I did feel sorry for Pfizer, though, on a recent Friday in January. I watched the rolling news ticker showing first Prime Minister Justin Trudeau had been on the phone, then Ontario Premier Doug Ford and last, but certainly not least, Toronto Mayor John Tory.

If you were a pharmaceutical executive on the end of calls from irate and impatient politicians, you might have been forgiven (just ever so briefly) for wishing your company hadn’t been the one that had “won” the race to produce the first vaccine.

Supply shortages at this early stage of the biggest vaccination effort in history, coupled with a resurgent and devastating public-health crisis, mean the stakes have never been higher.

One wonders that, knowing these shortages were always inevitable at this early stage of the biggest vaccination effort known to man, perhaps not enough public conditioning has been done. Perhaps it had or perhaps the industry is just deflecting blame because the crisis is severe and governments need a scapegoat for while.

We’ve often had a fraught relationship with the industry. On the one hand, we have immense gratitude for some of the truly amazing, life-changing innovations they’ve developed. On the other, we see them as profiteering pirates, making vast sums of cash out of people’s medical misery.

I’ve advised the industry and its members on many occasions and especially during the regular but difficult price negotiations that those countries with publicly funded health systems have with them.

For countries that have significant R&D operations, such as Britain, the negotiations can become even more pointed, with companies demanding they be paid what they think is fair value under an implied threat of pulling out high-value, knowledge-economy jobs.

The government, while being fully aware of this, also knows the companies are there for other critical factors, such as scientific talent availability. This, like any negotiation, is the grey ground where the deals get done.

But price, like cash, is still often king.

While the public focuses on vaccine availability, the cost debate is bubbling away just underneath. With last week’s supply shocks, it threatens to burst into the open either when people and their politicians believe they’ve been dealt an unfair hand, or later when the inevitable audit is done on who paid who for what and when and who got the “best” deal.

AstraZeneca, having used established, if updated, technology with Oxford University, and having pledged to not make a profit, appears to be reasonably safeguarded against accusations of profiteering in this debate. It also significantly helps the relatively low reported cost of each shot (around $3 to $5 each) seems a bargain, especially when compared with the expensive technology that BioNTech/Pfizer and Moderna have developed.

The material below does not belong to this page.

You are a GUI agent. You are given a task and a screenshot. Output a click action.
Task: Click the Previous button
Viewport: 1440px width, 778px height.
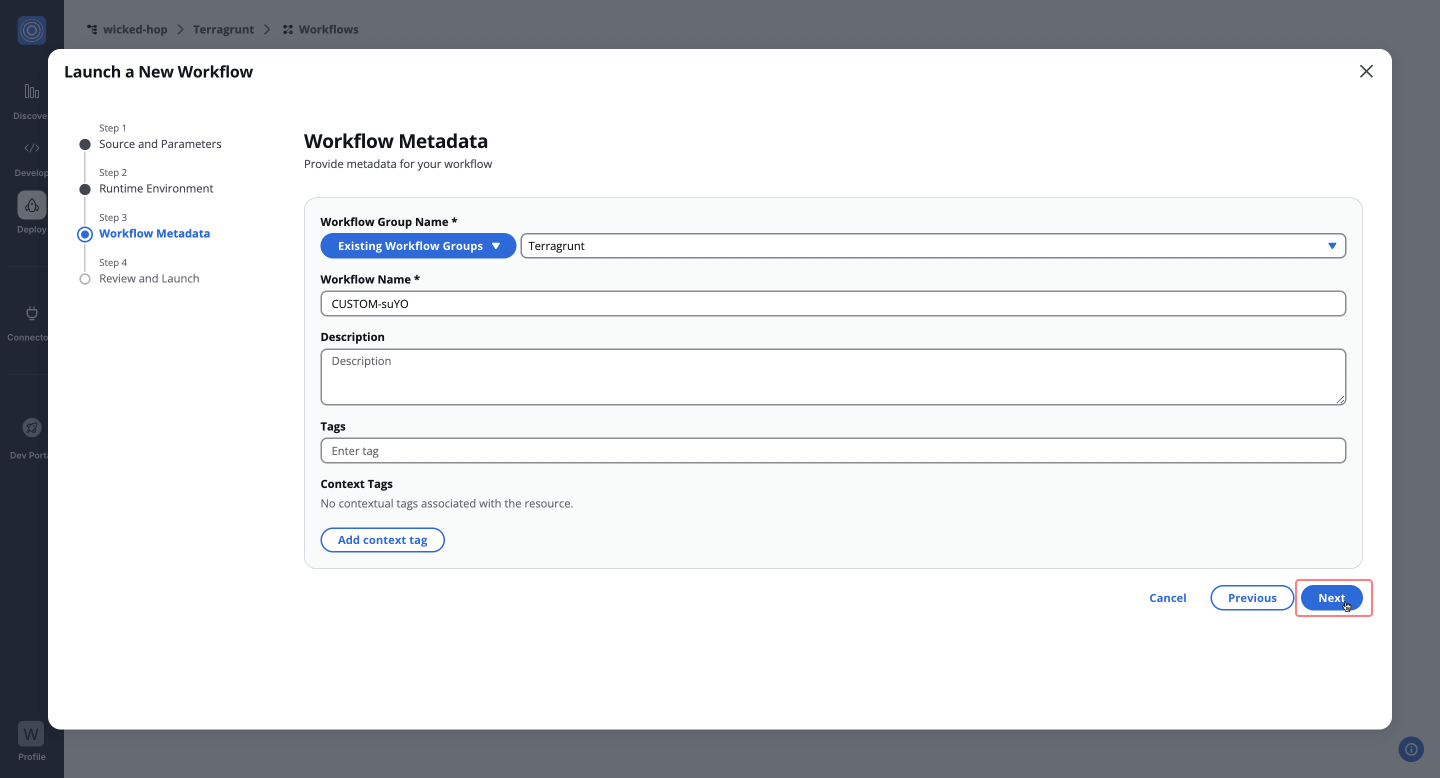click(1252, 598)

According to Airfinity, a leading scientific-data company, each Pfizer shot could range from around US$14 in the European Union, US$19 in the United States and as much as US$28 in Israel.

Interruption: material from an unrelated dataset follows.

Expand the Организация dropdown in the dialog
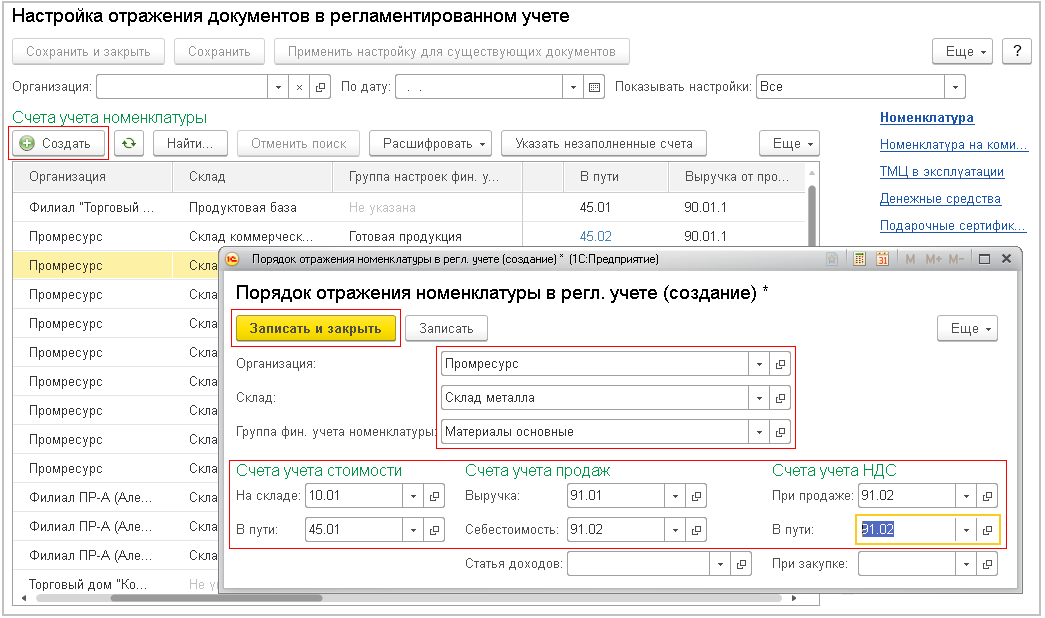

This is where it could get really complicated and messy. Different governments around the world have paid different amounts, and deals of the opaquest variety have been done by those countries that naturally want to be first in the queue for delivery.

Opaque doesn’t mean nefarious; it means some countries have done things that might appear a perfectly acceptable trade-off to get ahead in the queue, such as investing in R&D to share risk. The severe supply challenges seen in the EU may be because they backed different horses (such as GSK and Sanofi), versus Britain and the U.S., which invested heavily in the efforts of AstraZeneca and Pfizer, respectively.

Public trust in many institutions of life has never been lower. We also know we’ve never been entirely comfortable with where profit is acceptable when it comes to health care.

While companies and governments try to hide these negations behind the theatre curtain of “commercial confidentiality,” they must know that in the gravest health crisis ever, the public will demand to know more.

The EU last week decided to publish redacted agreements with AstraZeneca to demonstrate what they say is contractual fault. Big Pharma may need to be prepared for more of this and pro-actively share who was paid what, along with other aspects such as R&D investments, so an anxious public knows why some are further ahead in the queue than others.